Stored items:
* * * * * * * * *
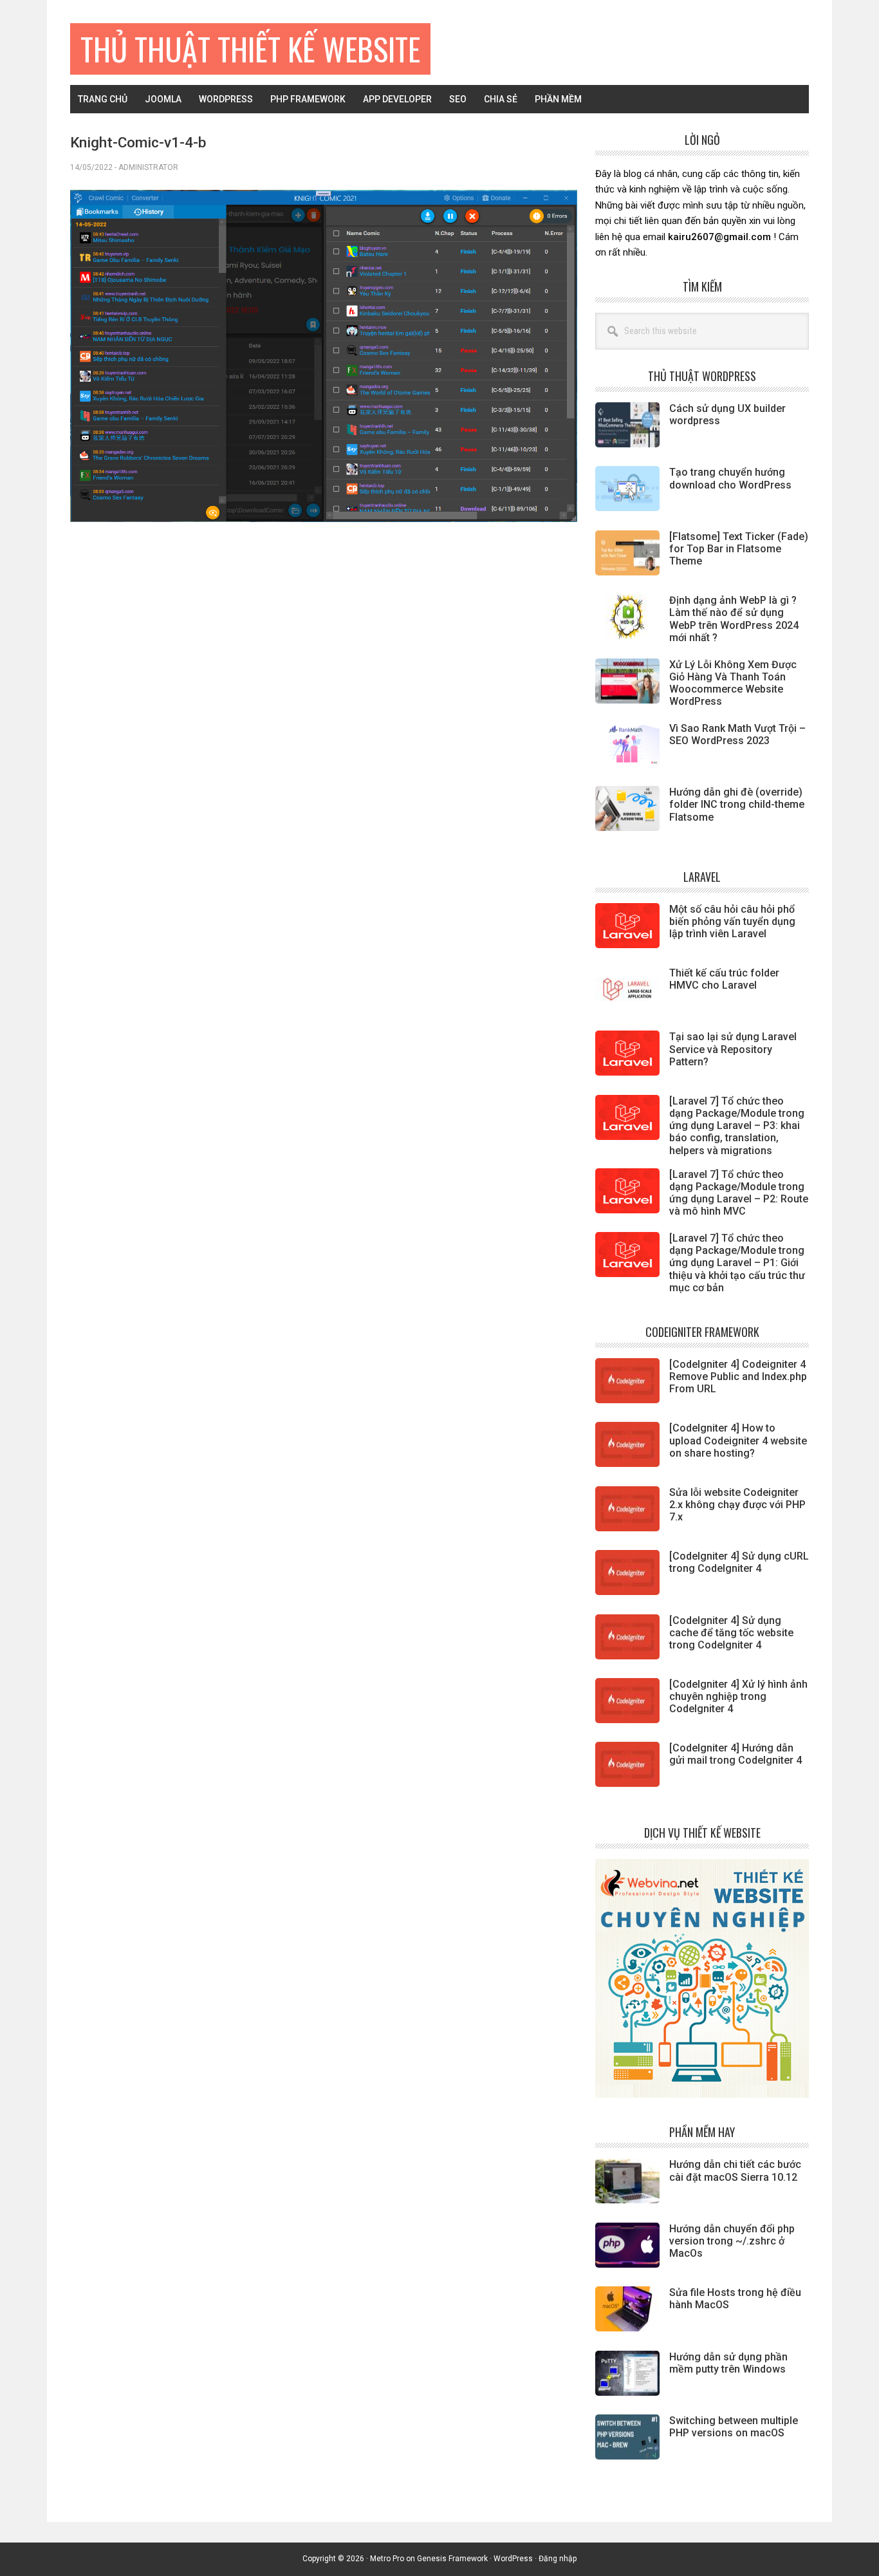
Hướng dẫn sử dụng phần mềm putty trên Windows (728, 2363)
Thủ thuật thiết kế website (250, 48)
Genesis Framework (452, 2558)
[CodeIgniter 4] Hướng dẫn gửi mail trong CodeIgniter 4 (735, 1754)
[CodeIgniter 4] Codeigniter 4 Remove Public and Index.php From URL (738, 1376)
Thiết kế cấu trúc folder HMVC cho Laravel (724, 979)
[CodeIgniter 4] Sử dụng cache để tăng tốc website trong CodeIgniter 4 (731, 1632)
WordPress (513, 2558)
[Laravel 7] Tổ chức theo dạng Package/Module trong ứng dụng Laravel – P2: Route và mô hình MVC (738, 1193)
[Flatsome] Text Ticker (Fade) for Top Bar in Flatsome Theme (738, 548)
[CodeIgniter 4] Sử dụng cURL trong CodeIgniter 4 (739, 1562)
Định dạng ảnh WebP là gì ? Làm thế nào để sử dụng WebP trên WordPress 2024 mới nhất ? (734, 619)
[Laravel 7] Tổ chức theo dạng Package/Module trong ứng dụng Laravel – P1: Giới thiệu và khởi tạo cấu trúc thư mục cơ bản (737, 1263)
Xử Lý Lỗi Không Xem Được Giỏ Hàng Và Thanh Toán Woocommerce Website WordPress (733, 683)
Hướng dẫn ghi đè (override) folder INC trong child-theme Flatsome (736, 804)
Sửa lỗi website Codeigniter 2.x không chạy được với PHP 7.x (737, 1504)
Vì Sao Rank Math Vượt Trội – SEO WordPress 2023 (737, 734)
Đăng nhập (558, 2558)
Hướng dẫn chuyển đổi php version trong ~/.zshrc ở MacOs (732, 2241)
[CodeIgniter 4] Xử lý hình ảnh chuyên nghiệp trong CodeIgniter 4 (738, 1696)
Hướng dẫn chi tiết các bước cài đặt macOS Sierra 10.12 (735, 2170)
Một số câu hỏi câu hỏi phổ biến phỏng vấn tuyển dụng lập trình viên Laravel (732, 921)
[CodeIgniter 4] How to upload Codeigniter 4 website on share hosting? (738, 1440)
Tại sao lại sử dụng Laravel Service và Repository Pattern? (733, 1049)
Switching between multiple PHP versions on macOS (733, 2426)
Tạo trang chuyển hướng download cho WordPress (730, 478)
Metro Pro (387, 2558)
* * * * * * * * *
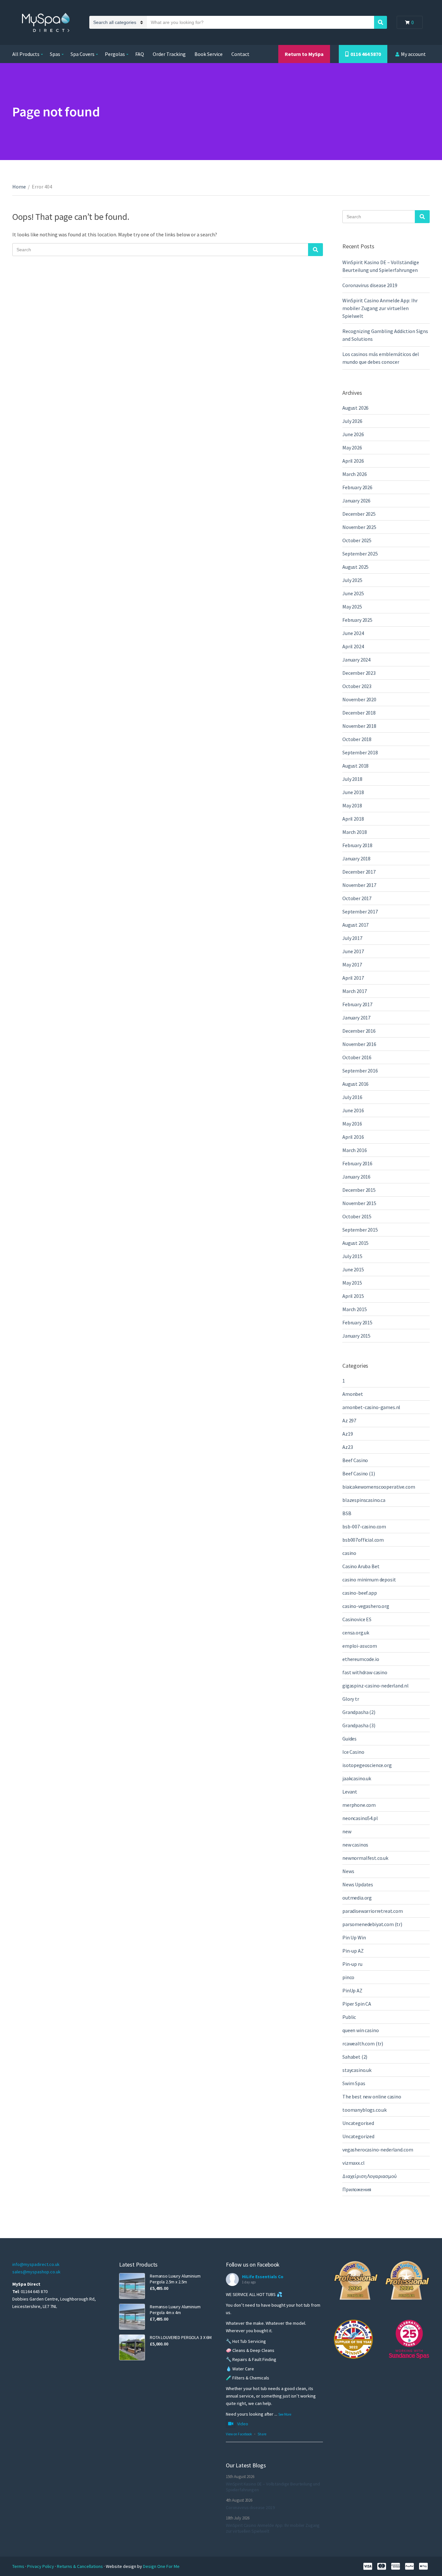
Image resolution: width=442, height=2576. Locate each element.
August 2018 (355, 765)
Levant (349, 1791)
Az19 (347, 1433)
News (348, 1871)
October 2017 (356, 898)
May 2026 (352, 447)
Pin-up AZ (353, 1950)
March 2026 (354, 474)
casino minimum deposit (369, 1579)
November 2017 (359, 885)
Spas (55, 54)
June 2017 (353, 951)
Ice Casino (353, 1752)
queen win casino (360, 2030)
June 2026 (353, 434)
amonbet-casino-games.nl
* * * * * * * * *
Search the entries for the word "Flatsome" and gather every line where it appears.

[Flatsome] Text Ticker (Fade) for Top Bar in Flatsome Theme (738, 548)
Hướng dẫn ghi đè (override) folder INC trong child-theme Flatsome (736, 804)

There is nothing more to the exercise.